» Extrait fourni:
_ _ _

Le musée a déjà préparé les statuts permettant la création du fonds de dotation. Nous avons prévu que soient affectés à ce fonds les 400 millions d’euros que doit nous rapporter l’accord de licence de la marque « Louvre » que nous avons signé avec les autorités émiraties.

Nous nous engagerons vis-à-vis des ministères de la Culture et du Budget à trouver chaque année cinq à dix millions d’euros de ressources complémentaires auprès de mécènes privés – entreprises ou individus – pour financer le plan d’investissement que nous avons présenté au ministère. Cela se substituera pour partie au mécénat que nous cherchons aujourd’hui. Pour le département des arts de l’Islam, nous avons trouvé près de 35 millions d’euros de financement dont 17 millions versés par le prince Al Waleed. Une fois que les salles sont réalisées, les mécénats disparaissent tandis que, dans le cas des fonds de dotation, le capital reste.

M. Henri Loyrette. Pour nous, le mécénat ne se limite pas à l’hexagone. The American Friends of the Louvre est une organisation qui marche très bien et qui rapporte des ressources importantes au musée. La création subséquente d’International Friends of the Louvre permet également des rentrées de mécénat importantes.

Ce qui nous a incités à créer un fonds de dotation, c’est tout à la fois l’accord que le gouvernement français a signé avec les Émirats et l’étonnement de beaucoup de nos partenaires américains de ne pas trouver en France des endowment funds leur permettant de soutenir le musée du Louvre.

Mme Catherine Sueur, administratrice générale adjointe. Le lancement de ce chantier répond à deux motivations principales : compléter l’offre de mécénat – afin d’avoir à la fois du mécénat de projet, non affecté, fondé sur un cercle de mécènes et d’adhésions à un certain nombre de projets, et un fonds de dotation – et ajouter une quatrième source de financement pérenne, grâce aux revenus du capital du fonds de dotation, aux trois dont dispose déjà le musée : la subvention, la billetterie et le mécénat. Compte tenu des chantiers annoncés par la ministre de la Culture en février 2008, nous avons besoin d’une visibilité et d’une pérennité des ressources.

Mais, si l’article 140 de la loi de modernisation de l’économie prévoit bien la création de fonds de dotation, nous attendons toujours la parution du décret d’application, Mme Lagarde s’étant engagée devant vous à ce qu’elle intervienne à la fin du mois de décembre 2008.

M. Nicolas Perruchot, Rapporteur. Il y a effectivement quelques décrets en attente, dont celui qui nous occupe aujourd’hui. Nous relaierons votre remarque auprès de Mme Lagarde.

Les auditions de la commission des Finances nous rendent attentifs à l’incertitude sur les rendements futurs des placements financiers. Sur quoi se fondent vos décisions de placement ? Comment sont-elles contrôlées ? Qu’en attendez-vous ?

_ _ _

» Lignes:
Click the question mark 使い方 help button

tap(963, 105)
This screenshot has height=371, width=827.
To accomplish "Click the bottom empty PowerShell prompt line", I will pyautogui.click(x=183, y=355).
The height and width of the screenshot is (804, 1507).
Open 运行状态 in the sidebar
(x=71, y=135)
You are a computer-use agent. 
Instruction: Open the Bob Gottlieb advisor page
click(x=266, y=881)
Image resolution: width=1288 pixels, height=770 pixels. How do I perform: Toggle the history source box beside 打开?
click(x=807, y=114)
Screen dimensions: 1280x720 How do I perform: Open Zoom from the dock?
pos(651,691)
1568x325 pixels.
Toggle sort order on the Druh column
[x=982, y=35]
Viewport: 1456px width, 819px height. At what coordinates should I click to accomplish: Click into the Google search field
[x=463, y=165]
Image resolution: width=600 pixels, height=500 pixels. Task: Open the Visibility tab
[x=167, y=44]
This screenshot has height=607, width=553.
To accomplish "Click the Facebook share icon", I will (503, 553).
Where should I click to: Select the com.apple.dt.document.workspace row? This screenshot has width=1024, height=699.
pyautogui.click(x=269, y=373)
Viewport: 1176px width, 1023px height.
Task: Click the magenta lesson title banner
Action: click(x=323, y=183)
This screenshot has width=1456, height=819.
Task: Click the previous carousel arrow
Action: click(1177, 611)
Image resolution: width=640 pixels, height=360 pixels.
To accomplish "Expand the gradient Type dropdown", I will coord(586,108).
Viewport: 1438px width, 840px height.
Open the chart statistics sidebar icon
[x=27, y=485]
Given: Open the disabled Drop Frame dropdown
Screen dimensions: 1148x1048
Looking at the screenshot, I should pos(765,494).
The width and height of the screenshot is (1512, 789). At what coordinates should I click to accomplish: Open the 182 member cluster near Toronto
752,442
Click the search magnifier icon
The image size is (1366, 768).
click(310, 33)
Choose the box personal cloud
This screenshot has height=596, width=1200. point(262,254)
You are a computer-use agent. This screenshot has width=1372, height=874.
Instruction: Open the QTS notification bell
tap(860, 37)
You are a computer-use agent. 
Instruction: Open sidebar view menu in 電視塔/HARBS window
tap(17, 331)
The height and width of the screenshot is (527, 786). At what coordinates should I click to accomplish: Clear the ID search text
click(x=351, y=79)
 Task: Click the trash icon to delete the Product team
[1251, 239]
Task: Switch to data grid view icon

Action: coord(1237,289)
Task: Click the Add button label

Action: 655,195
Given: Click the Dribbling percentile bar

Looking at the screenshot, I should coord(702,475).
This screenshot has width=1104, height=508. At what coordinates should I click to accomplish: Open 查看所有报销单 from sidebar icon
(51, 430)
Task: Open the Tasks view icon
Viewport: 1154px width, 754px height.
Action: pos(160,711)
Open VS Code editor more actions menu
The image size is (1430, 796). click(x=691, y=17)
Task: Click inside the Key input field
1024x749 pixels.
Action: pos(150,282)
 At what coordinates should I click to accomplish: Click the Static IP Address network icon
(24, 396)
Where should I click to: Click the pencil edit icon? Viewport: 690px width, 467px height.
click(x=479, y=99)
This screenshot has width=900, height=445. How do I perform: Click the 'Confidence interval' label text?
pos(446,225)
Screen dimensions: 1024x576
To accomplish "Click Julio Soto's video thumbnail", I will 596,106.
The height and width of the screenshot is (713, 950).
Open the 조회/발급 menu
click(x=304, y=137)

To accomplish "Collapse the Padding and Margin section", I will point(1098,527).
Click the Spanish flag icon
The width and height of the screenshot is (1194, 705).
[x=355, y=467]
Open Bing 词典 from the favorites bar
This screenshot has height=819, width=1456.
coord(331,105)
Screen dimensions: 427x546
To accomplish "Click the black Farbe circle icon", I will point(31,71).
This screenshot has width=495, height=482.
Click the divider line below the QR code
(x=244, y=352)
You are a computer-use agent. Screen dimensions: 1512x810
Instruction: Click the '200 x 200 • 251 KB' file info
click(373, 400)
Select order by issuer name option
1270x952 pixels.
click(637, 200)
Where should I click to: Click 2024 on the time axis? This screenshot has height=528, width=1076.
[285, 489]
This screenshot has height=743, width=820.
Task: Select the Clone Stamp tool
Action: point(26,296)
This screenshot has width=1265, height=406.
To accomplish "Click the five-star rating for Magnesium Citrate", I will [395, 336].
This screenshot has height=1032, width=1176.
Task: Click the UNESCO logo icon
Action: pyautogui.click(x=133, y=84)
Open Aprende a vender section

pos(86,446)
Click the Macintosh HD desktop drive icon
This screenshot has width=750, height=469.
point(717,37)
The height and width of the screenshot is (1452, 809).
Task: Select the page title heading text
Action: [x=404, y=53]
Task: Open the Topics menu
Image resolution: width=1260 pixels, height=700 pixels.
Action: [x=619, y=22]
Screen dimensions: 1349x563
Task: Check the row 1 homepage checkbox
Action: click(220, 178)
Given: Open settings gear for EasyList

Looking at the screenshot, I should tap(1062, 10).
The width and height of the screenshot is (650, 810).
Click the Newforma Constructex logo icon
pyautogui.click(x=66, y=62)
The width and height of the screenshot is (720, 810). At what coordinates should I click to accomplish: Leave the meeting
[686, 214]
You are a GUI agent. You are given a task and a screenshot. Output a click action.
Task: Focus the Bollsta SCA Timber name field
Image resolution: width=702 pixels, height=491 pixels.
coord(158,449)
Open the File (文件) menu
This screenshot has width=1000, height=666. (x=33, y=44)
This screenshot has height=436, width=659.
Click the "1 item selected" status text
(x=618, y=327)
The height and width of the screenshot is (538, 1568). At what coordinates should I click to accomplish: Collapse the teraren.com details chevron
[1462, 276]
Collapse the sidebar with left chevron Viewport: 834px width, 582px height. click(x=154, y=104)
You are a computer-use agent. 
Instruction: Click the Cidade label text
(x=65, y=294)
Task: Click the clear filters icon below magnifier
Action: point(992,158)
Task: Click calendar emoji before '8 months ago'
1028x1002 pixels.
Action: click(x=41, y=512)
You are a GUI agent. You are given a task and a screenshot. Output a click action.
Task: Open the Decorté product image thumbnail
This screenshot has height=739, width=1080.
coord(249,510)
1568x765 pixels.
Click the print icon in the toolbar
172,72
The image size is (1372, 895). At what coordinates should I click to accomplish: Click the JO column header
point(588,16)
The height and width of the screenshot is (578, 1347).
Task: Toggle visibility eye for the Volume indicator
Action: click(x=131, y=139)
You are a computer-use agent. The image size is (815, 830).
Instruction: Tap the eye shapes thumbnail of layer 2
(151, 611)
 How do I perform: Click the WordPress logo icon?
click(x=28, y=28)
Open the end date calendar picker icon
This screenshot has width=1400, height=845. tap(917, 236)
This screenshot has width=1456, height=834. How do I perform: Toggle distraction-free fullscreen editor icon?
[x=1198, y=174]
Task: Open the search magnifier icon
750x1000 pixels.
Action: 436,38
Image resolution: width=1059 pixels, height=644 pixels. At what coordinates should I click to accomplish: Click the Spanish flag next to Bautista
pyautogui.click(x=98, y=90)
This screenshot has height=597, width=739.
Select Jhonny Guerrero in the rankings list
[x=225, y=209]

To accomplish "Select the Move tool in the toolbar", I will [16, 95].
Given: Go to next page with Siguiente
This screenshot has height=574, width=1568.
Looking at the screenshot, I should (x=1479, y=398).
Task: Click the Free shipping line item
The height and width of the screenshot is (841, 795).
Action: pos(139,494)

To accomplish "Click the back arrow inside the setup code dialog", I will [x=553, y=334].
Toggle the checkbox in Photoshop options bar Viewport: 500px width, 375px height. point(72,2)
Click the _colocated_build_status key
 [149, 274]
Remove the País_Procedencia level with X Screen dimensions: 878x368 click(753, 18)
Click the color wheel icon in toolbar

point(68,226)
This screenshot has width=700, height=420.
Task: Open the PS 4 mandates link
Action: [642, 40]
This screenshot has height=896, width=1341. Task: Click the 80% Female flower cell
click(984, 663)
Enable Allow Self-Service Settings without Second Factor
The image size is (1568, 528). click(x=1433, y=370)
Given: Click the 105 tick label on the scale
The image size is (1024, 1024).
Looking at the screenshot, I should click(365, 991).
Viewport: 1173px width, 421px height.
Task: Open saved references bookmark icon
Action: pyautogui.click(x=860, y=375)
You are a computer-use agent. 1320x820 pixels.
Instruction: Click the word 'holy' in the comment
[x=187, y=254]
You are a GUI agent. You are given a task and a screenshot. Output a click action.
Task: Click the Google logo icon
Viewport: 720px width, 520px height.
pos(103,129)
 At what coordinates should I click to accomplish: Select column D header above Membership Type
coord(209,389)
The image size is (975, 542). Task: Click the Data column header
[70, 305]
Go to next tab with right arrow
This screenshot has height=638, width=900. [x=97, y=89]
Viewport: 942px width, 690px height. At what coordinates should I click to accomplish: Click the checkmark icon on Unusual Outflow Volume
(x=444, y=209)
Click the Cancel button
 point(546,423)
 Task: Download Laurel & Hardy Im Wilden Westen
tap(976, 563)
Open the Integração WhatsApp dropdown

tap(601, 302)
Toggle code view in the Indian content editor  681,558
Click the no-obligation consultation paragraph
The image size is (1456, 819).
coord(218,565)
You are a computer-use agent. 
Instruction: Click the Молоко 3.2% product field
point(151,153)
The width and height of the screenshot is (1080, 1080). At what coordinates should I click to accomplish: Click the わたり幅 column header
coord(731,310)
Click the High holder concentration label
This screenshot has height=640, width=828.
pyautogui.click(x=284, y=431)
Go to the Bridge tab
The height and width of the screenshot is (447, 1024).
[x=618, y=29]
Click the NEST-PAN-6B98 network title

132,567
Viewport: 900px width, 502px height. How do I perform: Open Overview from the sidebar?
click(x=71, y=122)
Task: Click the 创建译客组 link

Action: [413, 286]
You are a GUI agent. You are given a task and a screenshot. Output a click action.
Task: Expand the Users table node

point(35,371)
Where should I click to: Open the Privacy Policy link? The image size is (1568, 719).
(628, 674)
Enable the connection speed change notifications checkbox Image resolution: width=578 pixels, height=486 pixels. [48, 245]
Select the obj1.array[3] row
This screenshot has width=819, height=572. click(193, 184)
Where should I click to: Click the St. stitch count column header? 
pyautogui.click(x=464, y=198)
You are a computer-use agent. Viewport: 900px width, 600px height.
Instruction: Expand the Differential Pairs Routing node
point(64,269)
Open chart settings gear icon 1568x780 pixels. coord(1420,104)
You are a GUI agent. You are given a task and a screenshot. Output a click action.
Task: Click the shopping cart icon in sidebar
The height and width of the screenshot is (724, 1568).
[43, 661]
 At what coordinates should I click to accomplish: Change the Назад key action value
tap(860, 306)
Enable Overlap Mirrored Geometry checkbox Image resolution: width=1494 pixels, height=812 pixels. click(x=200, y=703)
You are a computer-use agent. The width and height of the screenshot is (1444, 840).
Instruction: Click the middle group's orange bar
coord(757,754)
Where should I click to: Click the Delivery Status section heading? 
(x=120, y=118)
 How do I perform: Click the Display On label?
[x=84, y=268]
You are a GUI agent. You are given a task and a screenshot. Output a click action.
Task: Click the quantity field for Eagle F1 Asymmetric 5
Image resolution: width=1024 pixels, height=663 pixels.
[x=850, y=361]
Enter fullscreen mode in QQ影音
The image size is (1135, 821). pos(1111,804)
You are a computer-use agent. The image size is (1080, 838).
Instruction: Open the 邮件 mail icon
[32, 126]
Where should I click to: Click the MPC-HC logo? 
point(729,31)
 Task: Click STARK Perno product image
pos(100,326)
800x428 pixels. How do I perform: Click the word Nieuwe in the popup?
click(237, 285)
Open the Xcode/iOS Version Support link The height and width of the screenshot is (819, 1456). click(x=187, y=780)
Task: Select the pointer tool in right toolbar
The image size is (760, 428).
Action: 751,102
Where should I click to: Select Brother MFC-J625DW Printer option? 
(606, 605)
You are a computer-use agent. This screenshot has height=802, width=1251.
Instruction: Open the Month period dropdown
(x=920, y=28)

_ _ _

» Travail demandé:
Répondez à ces questions à partir de l'extrait sur le fonds de dotation du Louvre :
1. Quel montant doit être affecté au fonds de dotation ?
2. Quelle somme le prince Al Waleed a-t-il versée pour le département des arts de l'Islam ?
3. Quelles sont les trois sources de financement dont dispose déjà le musée ?

» Réponse attendue:
1. 400 millions d'euros, issus de l'accord de licence de la marque « Louvre » signé avec les autorités émiraties.
2. 17 millions d'euros.
3. La subvention, la billetterie et le mécénat.